In Boston, Commissioner Davis oversaw police services for over 600,000 residents along with those visiting and working in the City of Boston.
Why did you apply to be a Fellow at Harvard University's Institute of Politics?
I applied to the IOP Fellowship program because of my long affiliation with the Harvard Kennedy School (HKS). Over the past twenty years HKS has been a constant help to me. Since meeting Frank Hartmann in 1994 I have benefited personally and professionally. Frank is a lecturer here and very important to the field of criminal justice. His advice and the introductions he has made, lead me to establish successful crime reduction programs that established my reputation in policing. I attended several executive level programs over the years and have desired a more long term and formal relationship with this institution. The Fellowship provides me with that and a way to give back.
What can students and participants expect to learn about during your Study Groups?

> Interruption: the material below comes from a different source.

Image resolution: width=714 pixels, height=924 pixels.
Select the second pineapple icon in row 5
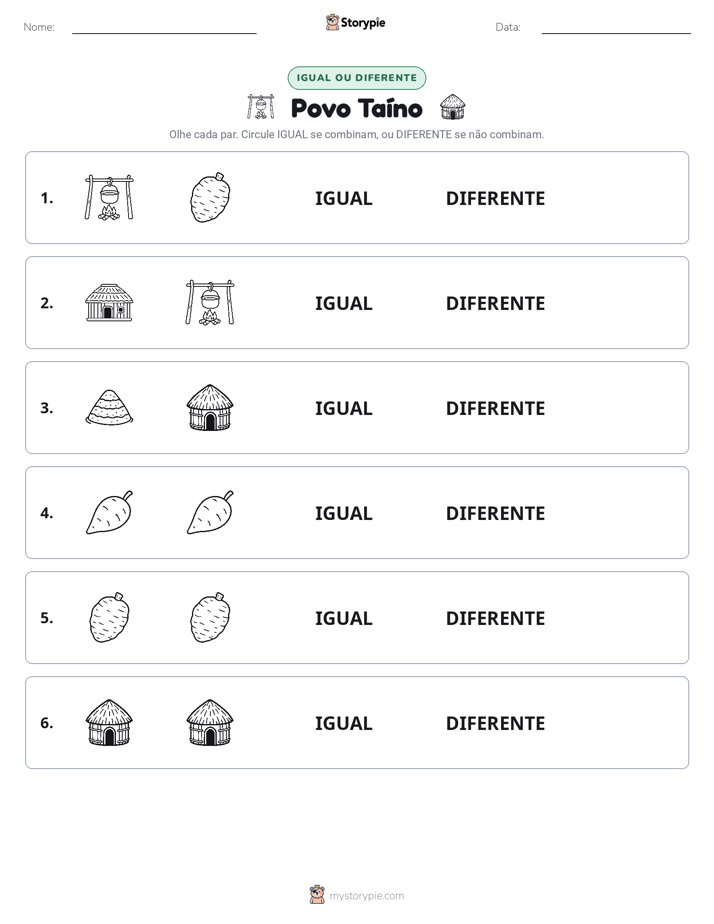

My study group will focus on the relationship between the mayor and the police commissioner. The mayor has statutory authority over the police department. The commissioner does as well. We will examine these issues and discuss various topics that impact that intersection of offices including crime policy, terrorism and quality of life decisions.

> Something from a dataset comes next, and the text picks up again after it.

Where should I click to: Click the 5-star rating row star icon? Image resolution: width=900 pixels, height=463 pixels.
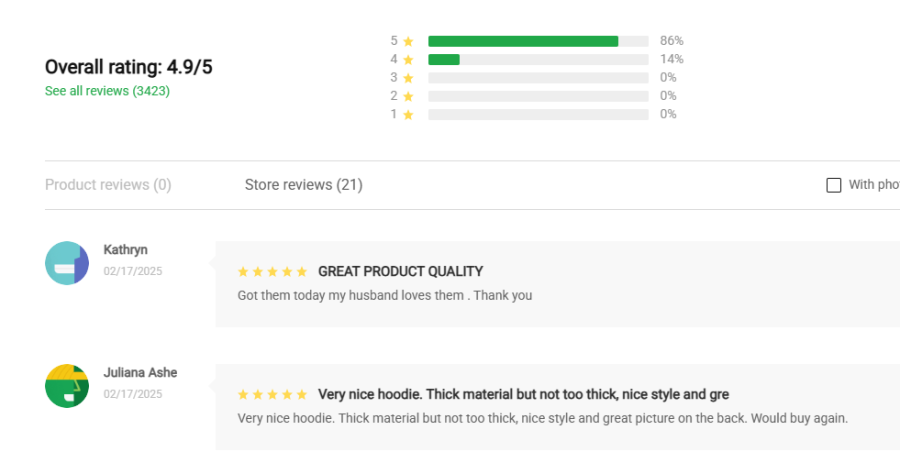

What are you most looking forward to this semester?
I am most looking forward to the opportunity to connect with students at Harvard University. During my frequent visits to classes where I have lectured, I find the students to be brilliant, engaging and hungry for knowledge. That continues today. I sincerely hope that my experience in policing will benefit the students' understanding of local and national executive branch operations. I also hope that the importance of local government to the safety and quality of life of our citizens will be better understood by these, our future leaders. I am very certain that I will learn much more than I impart from my fellow fellows and from students alike.